Unfortunately, there have been several cases of abuse, malicious intent, and even accidental misconfiguration that have caused routing problems on the internet. These cases involved using BGP to redirect traffic to the wrong place.
RPKI makes use of x509 certificates, with RFC 3779 extensions to include IP addresses and AS numbers. The private key is used to sign a block of data (such as an IP block being advertised in BGP), and the public key can then be used to validate the sender.
Of course, if certificates are involved, a CA (Certificate Authority) must be used.
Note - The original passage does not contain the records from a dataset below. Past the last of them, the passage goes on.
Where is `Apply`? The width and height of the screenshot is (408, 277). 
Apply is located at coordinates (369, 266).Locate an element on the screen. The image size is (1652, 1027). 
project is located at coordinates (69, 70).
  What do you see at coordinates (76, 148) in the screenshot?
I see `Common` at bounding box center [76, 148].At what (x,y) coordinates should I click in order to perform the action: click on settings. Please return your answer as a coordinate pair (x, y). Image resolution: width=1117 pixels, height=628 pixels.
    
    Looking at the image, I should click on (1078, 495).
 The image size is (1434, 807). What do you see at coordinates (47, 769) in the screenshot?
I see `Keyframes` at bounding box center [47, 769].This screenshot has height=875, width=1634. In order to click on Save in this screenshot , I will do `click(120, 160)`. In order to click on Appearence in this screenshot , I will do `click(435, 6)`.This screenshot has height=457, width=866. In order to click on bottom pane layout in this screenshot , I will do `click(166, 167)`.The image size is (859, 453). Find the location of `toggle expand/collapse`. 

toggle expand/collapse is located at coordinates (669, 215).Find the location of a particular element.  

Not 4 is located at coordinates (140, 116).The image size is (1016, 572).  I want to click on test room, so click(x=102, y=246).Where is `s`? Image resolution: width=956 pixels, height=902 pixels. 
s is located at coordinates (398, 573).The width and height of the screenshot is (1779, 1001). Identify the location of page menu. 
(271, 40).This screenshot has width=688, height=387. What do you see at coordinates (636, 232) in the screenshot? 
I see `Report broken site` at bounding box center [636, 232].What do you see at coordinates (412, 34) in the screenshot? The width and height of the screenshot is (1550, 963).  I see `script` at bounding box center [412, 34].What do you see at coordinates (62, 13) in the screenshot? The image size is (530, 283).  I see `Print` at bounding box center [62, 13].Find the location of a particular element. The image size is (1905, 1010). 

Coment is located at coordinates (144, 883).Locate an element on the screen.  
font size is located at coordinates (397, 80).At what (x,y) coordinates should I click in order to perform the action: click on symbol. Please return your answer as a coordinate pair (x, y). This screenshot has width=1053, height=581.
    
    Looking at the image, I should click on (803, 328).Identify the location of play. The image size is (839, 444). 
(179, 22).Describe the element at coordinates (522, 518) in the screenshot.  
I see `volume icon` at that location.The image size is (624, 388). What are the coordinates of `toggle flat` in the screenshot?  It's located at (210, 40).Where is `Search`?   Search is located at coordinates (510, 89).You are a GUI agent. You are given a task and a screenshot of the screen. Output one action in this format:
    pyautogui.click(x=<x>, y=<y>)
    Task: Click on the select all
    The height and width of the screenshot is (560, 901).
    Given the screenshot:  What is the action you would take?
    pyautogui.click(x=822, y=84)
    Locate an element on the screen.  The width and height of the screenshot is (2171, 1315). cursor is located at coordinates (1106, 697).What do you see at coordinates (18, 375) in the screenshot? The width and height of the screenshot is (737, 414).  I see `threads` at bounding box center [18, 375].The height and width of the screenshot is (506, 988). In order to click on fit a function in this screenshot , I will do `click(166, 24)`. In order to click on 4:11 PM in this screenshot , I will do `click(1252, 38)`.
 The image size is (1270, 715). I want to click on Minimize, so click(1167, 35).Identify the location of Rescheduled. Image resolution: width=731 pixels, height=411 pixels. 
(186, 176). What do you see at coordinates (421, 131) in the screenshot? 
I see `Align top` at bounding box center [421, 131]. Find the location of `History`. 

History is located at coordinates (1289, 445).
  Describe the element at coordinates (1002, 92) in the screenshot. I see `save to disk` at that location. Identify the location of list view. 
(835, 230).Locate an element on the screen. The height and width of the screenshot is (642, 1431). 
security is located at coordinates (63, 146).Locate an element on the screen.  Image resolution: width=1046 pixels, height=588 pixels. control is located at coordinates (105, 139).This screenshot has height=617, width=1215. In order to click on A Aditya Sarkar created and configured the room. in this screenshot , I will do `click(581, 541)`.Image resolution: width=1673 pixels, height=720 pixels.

The CA can be provided by the AS owner, or they can use their RIR’s CA.
Route Origin Authorization (ROA) is used along with RPKI. It is essentially a statement by the owner of an IP block, stating which AS number is allowed to advertise it, and the most specific network (maximum subnet mask length) that the AS may advertise.
This information is lodged with the owner’s RIR, and signed with the owners private key, allowing RPKI verification.
RPKI and ROA is a more recent initiative to prevent malicious route hijacking, and errors due to human misconfiguration.
Attacks involving the injection of incorrect routes into the internet for the purposes of DDOS (black holing), Spam or Man-In-The-Middle a re partially addressed by Bogon Route Filtering and Routing Policy Databases, but these are not totally effective on their own.
RPKI helps to cover the difference, by making sure that only the righful owner of internet resources are able to control where they are advertised.